- **所给节选**:
评估模型

img

一个例子

数据准备

X = (a = rand(12), b = rand(12), c = rand(12))
y = X.a .+ 2 .* X.b + 0.05 .* rand(12)

模型训练

model = @load RidgeRegressor pkg=MultivariateStats

「评估」单个measure

rng = StableRNG(1234)
cv = CV(nfolds = 3, shuffle = true) # 重采样策略
evaluate(model, X, y, resampling = cv, measure = l2)

# 也可以这样, 下面也是
mach = machine(model, X, y)
evaluate!(mach, resampling = cv, measure = l2)

_.measure_.measurement_.per_fold
l20.164[0.105, 0.23, 0.158]

_.per_observation = [[[0.288, 0.128, ..., 0.186], [0.136, 0.534, ..., 0.348], [0.435, 0.0345, ..., 0.298]], missing, missing]

「评估」多个measure

evaluate(model, X, y, resampling = cv, measure = [l1, rms, rmslp1])

_.measure_.measurement_.per_fold
l10.35[0.505, 0.319, 0.226]
rms0.424[0.51, 0.454, 0.273]
rmslp10.197[0.193, 0.256, 0.116]

_.per_observation = [[[0.61, 0.514, ..., 0.414], [0.00912, 0.486, ..., 0.0136], [0.139, 0.144, ..., 0.491]], missing, missing]

来看看文档是怎么解释这些参数的

  • measure: the vector of specified measures

  • measurements: the corresponding measurements, aggregated across the test folds using the aggregation method defined for each measure (do aggregation(measure) to inspect)

- **所示材料**:
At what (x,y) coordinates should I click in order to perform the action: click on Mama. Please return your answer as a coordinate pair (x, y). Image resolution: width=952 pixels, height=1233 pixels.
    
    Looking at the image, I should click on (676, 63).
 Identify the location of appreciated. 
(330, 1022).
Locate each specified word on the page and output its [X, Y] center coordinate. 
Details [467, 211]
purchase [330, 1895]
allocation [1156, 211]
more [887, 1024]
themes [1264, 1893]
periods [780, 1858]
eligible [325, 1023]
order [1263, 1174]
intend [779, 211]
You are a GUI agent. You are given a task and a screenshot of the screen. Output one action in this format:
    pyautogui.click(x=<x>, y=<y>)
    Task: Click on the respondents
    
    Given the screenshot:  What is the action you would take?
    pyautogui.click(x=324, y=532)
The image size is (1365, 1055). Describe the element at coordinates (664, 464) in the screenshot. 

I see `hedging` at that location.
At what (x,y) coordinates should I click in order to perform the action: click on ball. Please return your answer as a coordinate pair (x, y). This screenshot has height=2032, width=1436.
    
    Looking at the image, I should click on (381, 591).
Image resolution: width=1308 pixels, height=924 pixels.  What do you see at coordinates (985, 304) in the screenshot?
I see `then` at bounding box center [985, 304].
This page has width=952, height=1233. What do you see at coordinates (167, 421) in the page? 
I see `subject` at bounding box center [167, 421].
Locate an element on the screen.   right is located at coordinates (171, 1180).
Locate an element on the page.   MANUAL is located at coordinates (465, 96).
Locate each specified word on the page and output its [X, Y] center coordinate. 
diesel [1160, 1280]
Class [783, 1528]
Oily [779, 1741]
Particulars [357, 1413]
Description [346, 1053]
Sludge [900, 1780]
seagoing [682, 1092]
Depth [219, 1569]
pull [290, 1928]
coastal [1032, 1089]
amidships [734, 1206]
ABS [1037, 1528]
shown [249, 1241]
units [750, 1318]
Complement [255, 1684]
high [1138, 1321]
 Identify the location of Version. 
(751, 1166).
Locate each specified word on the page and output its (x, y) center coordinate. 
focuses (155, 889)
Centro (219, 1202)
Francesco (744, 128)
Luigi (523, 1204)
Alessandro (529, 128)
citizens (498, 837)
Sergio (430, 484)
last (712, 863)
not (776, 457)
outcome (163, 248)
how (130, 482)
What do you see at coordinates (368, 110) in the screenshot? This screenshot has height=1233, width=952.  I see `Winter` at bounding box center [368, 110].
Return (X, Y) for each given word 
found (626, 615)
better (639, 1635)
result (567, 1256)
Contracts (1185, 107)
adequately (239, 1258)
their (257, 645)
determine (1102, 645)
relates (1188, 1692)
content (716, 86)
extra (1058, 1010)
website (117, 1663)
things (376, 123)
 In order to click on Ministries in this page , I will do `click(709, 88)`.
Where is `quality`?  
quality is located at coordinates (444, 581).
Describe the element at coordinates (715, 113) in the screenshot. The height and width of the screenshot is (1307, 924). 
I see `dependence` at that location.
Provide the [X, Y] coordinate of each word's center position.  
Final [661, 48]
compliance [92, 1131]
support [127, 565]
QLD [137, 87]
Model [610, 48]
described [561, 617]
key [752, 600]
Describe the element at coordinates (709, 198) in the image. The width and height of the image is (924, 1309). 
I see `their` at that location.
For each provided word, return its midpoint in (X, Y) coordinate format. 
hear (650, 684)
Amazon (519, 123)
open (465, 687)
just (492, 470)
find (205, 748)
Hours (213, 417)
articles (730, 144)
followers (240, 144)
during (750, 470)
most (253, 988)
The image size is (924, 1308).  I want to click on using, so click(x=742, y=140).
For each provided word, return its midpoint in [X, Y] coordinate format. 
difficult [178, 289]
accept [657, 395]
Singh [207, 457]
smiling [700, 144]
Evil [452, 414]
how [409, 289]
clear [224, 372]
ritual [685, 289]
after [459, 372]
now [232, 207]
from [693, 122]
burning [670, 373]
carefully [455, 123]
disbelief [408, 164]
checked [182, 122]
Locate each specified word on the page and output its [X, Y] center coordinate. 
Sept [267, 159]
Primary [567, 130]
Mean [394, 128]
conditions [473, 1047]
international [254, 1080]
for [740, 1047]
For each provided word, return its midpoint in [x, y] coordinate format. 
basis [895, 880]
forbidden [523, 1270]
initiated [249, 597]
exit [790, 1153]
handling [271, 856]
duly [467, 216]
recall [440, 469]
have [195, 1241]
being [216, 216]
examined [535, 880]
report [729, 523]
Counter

- **练习说明**:
请抄出所给节选中从“rng = StableRNG(1234)”开始、一直到“evaluate!(mach, resampling = cv, measure = l2)”为止的内容，并将其中的“l2”重命名为“l1”。

- **完整回答**:
rng = StableRNG(1234)
cv = CV(nfolds = 3, shuffle = true) # 重采样策略
evaluate(model, X, y, resampling = cv, measure = l1)

# 也可以这样, 下面也是
mach = machine(model, X, y)
evaluate!(mach, resampling = cv, measure = l1)